The COVID-19 pandemic has forced many small businesses to rethink their business models. For some, that means moving their services online or switching to curbside pickup or delivery only. For others, that means manufacturing a totally new product.
Here’s how to localize this trend.
Small businesses moving online
Many businesses that provide services in person—yoga studios, tutoring companies, music teachers—have abruptly shifted to an online service model. Who in your area has successfully made this transition? What tools are they using to deliver services and what other businessowners learn from them? Are they now reaching customers outside of their geographic area or is it mainly customers they’ve worked with in person? What challenges have they encountered?
Small business switching to curbside
When many cities and states ordered non-essential businesses to close, many restaurants shifted to takeout, curbside pickup, or delivery only. As some states prepare to reopen, some retailers will now operate under this model. What changes have they made operationally to fit this new model? What safety precautions are they taking to protect staff? How much demand are they seeing and what are the staffing needs?
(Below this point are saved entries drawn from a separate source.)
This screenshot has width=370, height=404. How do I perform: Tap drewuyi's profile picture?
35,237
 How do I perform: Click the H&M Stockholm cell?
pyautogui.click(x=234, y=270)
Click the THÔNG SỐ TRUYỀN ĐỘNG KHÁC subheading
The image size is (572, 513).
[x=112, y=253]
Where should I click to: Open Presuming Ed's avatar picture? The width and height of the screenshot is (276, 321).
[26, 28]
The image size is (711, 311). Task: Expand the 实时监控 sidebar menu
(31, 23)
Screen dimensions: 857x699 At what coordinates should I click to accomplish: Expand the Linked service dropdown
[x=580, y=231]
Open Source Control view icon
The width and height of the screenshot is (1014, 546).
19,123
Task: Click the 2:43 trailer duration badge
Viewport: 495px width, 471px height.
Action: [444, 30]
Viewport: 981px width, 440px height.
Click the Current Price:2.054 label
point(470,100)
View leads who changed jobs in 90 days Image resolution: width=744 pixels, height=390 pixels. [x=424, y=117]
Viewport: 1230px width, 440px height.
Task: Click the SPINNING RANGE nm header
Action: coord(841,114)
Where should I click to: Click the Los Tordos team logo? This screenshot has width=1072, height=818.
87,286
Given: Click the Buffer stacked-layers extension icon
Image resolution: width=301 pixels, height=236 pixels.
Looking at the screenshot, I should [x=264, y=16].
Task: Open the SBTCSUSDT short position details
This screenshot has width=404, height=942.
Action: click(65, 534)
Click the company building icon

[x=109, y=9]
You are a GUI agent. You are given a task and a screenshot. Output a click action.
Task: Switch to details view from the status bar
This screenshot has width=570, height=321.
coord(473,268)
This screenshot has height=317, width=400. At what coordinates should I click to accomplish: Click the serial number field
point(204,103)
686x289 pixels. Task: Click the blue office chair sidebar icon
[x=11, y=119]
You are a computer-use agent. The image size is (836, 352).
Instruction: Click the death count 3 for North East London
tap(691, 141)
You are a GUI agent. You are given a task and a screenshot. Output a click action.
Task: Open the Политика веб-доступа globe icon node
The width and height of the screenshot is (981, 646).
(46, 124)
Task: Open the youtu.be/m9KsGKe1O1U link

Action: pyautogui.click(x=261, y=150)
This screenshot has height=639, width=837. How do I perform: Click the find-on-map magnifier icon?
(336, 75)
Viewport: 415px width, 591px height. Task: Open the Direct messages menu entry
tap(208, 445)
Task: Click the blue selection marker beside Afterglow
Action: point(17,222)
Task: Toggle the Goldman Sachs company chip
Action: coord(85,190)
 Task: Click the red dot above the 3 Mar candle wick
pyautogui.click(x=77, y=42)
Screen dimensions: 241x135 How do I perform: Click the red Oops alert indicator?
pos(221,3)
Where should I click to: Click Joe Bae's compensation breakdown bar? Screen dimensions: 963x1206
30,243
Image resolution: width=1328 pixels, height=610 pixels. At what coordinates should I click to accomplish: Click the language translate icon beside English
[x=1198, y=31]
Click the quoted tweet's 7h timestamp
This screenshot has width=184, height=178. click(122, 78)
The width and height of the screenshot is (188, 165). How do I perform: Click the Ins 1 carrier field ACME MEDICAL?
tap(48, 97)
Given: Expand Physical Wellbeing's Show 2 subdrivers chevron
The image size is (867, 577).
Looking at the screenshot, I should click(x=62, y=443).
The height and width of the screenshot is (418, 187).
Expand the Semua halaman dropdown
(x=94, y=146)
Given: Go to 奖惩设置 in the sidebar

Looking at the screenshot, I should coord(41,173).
Small businesses making PPE
With many cities and states mandating that only essential businesses remain open, some businesses have pivoted to manufacturing personal protective equipment (PPE) such as masks, face shields, counter guards, intubation boxes, or hand sanitizer. This allows them to continue operating as an essential business while serving the greater good and producing products that are in high demand. Who in your area is doing this? Has this enabled them to continue paying employees or even hire additional staff? What safety precautions are they taking? Have then run into any supply chain issues in sourcing materials? Are they donating PPE to hospitals, selling it to consumers, or doing a combination of both?
Locals may be talking about these businesses on Nextdoor or Yelp, so those could be a good place to find leads. Your local chamber of commerce may also have leads on what’s happening in your local business scene.